Bebidas

publicidade
18 de setembro de 2012 • 15h43 • atualizado às 15h48

Aprenda a alcoolizar seu chimarrão

Parte da tradição gaúcha, o chimarrão ganha nova cara com a adição de uísque em uma receita especial
Foto: Divulgação
  • Direto de Porto Alegre
 

Os gaúchos mais tradicionalistas consideram uma verdadeira heresia mudar a forma de fazer churrasco ou servir chimarrão. No entanto, é possível apresentar novas e bem-sucedidas receitas para esses dois clássicos. O mixologista Nelo Forti dá dicas de como fazer um chimarrão alcoolizado que, segundo ele, recebeu elogios no piquete montado pela Natu Nobilis no Acampamento Farroupilha de Porto Alegre.

"Com o chimarrão, você não pode botar o uísque direto. O ideal é fazer um chá de capim limão. Em uma outra chaleira, você ferve o uísque com cravo, risca um fósforo para evaporar o álcool (por uns 5 minutos)", explica Forti. "Se você serve esse primeiro álcool, ele vem muito forte", afirma. Para servir, basta misturar o chá com esse uísque, colocar em uma garrafa térmica e servir como chimarrão normal.

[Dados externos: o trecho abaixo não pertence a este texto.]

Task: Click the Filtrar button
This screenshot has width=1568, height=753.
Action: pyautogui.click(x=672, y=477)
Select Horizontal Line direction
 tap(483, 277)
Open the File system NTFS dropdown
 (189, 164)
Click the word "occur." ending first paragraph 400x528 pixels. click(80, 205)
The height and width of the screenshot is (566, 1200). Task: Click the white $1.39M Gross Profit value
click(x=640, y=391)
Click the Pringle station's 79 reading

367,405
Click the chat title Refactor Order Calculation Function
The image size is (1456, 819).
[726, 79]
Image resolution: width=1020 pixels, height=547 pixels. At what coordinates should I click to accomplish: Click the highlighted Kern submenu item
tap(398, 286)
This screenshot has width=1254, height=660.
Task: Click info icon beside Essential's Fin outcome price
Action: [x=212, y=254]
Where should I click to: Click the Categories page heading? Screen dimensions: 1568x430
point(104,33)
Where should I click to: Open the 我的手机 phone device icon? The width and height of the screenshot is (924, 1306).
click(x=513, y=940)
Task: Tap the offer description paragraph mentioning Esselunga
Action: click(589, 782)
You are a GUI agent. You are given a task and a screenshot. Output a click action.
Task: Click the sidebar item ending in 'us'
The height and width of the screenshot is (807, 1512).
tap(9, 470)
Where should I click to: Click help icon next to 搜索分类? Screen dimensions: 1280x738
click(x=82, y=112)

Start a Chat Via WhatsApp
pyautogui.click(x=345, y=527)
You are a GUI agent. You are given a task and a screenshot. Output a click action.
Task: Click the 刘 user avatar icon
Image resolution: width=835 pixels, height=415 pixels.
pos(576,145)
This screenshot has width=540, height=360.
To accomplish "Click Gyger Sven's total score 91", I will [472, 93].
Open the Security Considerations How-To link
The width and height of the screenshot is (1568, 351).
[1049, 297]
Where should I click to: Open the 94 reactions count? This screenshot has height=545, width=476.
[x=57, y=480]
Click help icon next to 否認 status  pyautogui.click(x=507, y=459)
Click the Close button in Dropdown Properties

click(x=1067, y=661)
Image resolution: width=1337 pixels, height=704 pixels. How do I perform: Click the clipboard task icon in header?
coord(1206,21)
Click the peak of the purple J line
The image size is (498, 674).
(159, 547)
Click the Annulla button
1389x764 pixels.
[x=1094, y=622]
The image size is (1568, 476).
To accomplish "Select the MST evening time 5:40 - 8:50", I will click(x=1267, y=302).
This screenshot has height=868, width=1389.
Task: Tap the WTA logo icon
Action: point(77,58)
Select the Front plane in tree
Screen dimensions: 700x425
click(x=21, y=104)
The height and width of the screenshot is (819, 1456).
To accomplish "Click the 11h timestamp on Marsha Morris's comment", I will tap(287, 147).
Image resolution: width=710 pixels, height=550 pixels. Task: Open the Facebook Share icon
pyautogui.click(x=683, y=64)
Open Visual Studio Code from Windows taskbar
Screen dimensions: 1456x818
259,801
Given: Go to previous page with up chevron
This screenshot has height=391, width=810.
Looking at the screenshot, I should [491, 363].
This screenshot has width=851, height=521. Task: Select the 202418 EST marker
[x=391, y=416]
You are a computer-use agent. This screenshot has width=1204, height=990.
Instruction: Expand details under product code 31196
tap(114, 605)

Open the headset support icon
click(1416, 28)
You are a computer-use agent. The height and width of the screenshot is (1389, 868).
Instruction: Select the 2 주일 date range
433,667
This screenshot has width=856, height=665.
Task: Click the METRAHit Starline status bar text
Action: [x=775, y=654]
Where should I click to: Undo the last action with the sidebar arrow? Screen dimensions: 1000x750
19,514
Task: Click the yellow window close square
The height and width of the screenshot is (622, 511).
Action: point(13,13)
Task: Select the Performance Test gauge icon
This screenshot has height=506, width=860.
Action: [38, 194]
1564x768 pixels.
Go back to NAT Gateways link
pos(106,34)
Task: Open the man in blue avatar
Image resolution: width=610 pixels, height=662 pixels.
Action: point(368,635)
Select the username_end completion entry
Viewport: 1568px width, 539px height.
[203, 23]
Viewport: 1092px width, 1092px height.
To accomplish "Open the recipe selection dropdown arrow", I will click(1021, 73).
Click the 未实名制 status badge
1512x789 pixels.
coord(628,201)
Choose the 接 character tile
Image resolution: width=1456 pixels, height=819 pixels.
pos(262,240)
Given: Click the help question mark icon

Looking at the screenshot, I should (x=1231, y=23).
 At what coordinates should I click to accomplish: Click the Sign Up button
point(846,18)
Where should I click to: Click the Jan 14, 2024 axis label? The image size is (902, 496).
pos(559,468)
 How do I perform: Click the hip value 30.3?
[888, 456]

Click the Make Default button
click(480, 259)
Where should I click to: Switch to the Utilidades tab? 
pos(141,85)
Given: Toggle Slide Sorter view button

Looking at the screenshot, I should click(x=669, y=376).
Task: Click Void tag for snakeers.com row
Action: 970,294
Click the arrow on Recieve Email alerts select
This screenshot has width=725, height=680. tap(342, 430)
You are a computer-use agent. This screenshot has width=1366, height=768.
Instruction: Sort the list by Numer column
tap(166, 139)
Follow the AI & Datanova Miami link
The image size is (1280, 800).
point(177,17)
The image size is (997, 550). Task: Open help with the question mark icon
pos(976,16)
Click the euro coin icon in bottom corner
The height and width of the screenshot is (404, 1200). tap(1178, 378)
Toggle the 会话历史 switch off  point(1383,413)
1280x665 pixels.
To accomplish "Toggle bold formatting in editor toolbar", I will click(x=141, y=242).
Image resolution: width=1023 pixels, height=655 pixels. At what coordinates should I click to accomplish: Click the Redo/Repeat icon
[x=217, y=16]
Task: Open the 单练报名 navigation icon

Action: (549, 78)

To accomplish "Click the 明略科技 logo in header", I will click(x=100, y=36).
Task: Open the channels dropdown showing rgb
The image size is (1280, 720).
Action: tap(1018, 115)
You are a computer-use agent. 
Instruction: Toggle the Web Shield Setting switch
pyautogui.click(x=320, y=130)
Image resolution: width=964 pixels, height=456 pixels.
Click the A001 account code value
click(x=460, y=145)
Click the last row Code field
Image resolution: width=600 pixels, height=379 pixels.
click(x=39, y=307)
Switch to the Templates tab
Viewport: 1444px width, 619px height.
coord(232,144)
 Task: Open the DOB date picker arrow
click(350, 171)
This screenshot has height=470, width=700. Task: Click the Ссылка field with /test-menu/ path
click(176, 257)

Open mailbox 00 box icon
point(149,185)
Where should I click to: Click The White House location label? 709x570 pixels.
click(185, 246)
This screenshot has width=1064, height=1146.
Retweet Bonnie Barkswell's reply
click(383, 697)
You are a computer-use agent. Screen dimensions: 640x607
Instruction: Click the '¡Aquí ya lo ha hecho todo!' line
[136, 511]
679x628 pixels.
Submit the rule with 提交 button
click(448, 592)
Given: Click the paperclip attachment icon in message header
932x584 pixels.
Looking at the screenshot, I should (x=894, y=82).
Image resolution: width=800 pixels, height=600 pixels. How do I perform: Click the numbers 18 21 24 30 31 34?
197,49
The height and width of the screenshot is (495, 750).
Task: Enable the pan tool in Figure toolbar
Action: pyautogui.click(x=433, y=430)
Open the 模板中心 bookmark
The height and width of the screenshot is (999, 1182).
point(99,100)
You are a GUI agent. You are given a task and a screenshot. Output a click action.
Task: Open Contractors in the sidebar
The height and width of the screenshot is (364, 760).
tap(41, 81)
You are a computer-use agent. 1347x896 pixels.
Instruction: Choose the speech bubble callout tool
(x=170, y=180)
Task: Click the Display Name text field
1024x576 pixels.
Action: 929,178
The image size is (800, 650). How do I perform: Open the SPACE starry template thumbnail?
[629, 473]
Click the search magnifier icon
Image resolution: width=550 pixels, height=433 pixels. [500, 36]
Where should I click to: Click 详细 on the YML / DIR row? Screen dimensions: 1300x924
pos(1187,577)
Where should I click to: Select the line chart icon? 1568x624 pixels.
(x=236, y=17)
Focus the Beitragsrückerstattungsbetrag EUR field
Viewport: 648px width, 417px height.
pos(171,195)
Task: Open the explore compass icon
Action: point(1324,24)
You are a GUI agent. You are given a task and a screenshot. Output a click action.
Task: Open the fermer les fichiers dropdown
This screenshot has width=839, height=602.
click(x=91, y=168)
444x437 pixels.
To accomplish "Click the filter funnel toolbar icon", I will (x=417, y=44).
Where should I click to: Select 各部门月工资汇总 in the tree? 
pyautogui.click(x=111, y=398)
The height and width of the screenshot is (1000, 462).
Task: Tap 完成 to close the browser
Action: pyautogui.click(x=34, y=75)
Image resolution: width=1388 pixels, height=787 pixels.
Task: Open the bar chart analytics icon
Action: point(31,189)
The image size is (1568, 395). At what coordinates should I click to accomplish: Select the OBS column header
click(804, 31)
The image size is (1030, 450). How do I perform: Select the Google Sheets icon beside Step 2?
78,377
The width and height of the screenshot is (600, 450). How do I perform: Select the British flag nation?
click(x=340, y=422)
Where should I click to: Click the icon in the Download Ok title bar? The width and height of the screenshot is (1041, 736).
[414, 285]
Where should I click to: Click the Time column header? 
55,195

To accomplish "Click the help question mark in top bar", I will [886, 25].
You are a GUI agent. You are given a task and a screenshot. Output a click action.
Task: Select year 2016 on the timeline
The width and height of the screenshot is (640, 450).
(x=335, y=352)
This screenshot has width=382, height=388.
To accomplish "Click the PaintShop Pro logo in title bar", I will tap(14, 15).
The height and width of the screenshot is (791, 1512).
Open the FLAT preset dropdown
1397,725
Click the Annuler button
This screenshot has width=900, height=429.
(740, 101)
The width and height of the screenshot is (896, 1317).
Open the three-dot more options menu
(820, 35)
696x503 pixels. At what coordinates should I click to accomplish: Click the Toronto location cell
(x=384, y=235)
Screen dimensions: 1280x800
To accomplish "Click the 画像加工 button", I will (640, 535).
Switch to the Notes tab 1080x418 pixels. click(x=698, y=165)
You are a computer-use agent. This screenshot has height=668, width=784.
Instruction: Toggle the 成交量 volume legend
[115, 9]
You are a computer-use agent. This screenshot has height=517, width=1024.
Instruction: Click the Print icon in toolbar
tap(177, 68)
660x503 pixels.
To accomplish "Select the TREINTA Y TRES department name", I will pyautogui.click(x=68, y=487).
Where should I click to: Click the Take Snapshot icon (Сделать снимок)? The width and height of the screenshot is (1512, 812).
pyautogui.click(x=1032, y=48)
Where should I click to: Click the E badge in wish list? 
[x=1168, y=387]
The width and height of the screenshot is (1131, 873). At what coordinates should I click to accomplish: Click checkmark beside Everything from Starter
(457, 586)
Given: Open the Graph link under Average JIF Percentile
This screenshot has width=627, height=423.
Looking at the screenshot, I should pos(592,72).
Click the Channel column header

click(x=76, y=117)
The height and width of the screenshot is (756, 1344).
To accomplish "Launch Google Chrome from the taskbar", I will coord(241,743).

O amargo do chimarrão tradicional, nesta receita, dá lugar à suavidade do chá, com o gosto amadeirado do uísque no final. "Dá um gosto bem sutil, esquenta o peito, mas o efeito é muito mais psicológico. O gosto fica bem longe, porque ele fica bem diluído em água, o chá é pura água, mas dá um gostinho", afirma Forti. 

Costela ao molho de uísque

Forti diz que sua proposta é brincar com elementos tão fortes da cultura gaúcha. Além do chimarrão, ele também elaborou um molho para acompanhar a costela, que no Rio Grande do Sul, é o ápice do churrasco.

"Da mesma forma que tem aquela costela com molho barbecue no (restaurante) Outback, aqui você também pode brincar com molho alcoólico para o churrasco. Quisemos brincar com a costela porque é a comida do gaúcho no churrasco, ele tem todas as outras guarnições, mas a costela não falta na churrasqueira do gaúcho, todo o domingo", explica.

O molho é feito com alecrim e zimbro (uma especiaria indiana usada para fazer gin), que também vai bem com carnes mais fortes e de caça. "O zimbro é refogado com o alecrim em óleo, depois você adiciona mel e mostarda à gosto, daí você decide se quem um pouco mais cremoso ou aguado, e depois você adiciona o uísque quente, esse é o segredo do molho", diz. Segundo ele, o uísque deve ser usado quente na receita, porque só dessa forma funciona bem com a mostarda.

O molho não leva sal, uma vez que a costela já vem salgada. "Tem o gosto apimentado da mostarda, o refrescante do alecrim, o amargo do zimbro e a doçura do mel. Então juntamos quatro sintomas diferentes no mesmo paladar (...)  você larga o molho em cima e é só degustar".